By Nancy Rapavi, Office of Corporate Communications
Dec. 2, 2014
The basement aisles of America's oldest federal cultural institution run long and cool.
Maintained at a constant 65- 69 degrees to protect decades-old delicate maps and documents, one of the most comprehensive cartographic collections in the world is tucked away in forest green filing cabinets in the basement of the Library of Congress in Washington, D.C.
Soon more than 30,000 of these maps will be digitally available to intelligence analysts and the public thanks to a five-year partnership between the National Geospatial-Intelligence Agency and the library.
The collaboration entails NGA scanning maps from the library’s Africa collection. Members of the NGA GEOINT Research Center then add metadata, including map sheet names and coordinates, before transferring the data electronically to NGA. The library will maintain this data for the public, and NGA analysts will have access to the historical maps.
“It’s a win-win. The Library of Congress gets the scans of the maps in their collection, and NGA gets the images and information for maps [it doesn’t] have,” said Paulette Hasier, head librarian at NGA’s GEOINT Research Center at the agency’s Springfield, Virginia, headquarters.
The Library of Congress has been a research mecca for Congress and the public since its inception in the 1800s and now hosts more than 5.5 million maps. About 30,000 maps in the library’s collection will be scanned and outfitted with metadata, said Craig Simon, NGA’s manager for the project.
“We are adding maps to areas where we have gaps in our collection, said Simon. “This project will really help us build our collection.”
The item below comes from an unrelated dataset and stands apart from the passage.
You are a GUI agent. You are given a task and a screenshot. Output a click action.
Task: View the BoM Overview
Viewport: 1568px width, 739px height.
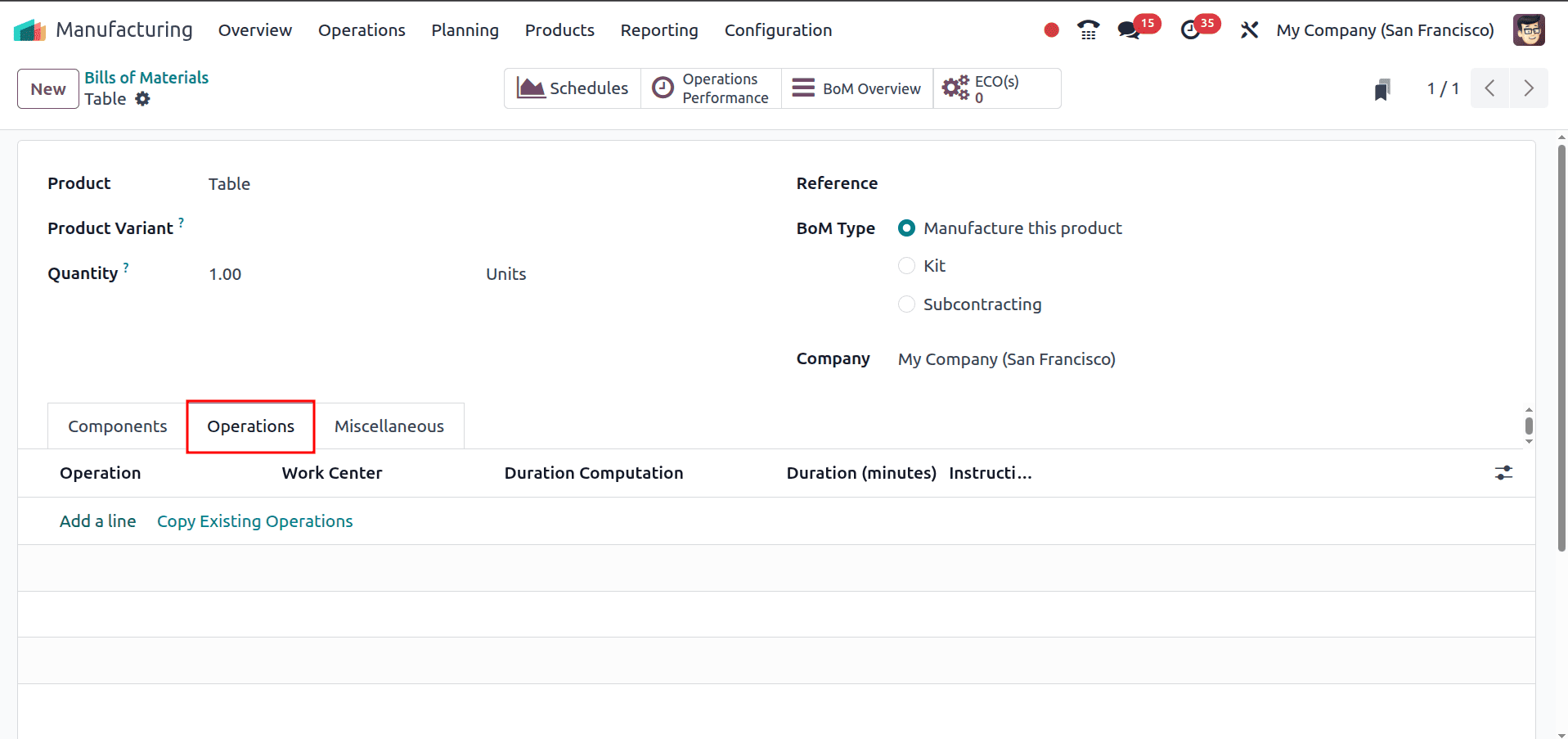coord(856,88)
Derived from numerous sources, the maps feature hundreds of languages and dialects, which hint to the politics and history when the maps were created.
For example, one map set in the collection includes Egyptian cadastral maps, or maps that show ownership boundaries, from the 1920s to 1940s. Borders vary based on what country created the map.
Historical maps allow us to determine who was there and why they were interested in the area, said Danielle Mackin, an NGA employee who works full time from the library with the metadata tagging team.
Due to their age, historical maps also have a tendency to fade and rip. Because of their fragility and susceptibility to damage, older and more delicate maps are scanned on large flatbed scanners. An upright scanner is used for more modern maps.
Once scanned, NGA researchers electronically add metadata.
“Meta-tagged information adds layers of granularity to the historical maps,” said Simon.
Details include the producers of the map, the area of the world depicted, its title, the year it was completed and its edition.
“We want to incorporate metadata so that the maps are findable, readable and researchable,” said Simon. “If it’s not findable, it’s not helpful.”
NGA’s partnership allows the library to achieve a higher level of detail and exposure that could not be achieved alone, said Colleen Cahill, the digital conversion coordinator for the Library of Congress and NGA’s liaison with the library. The library doesn’t have the staff or scanners it requires to complete the work.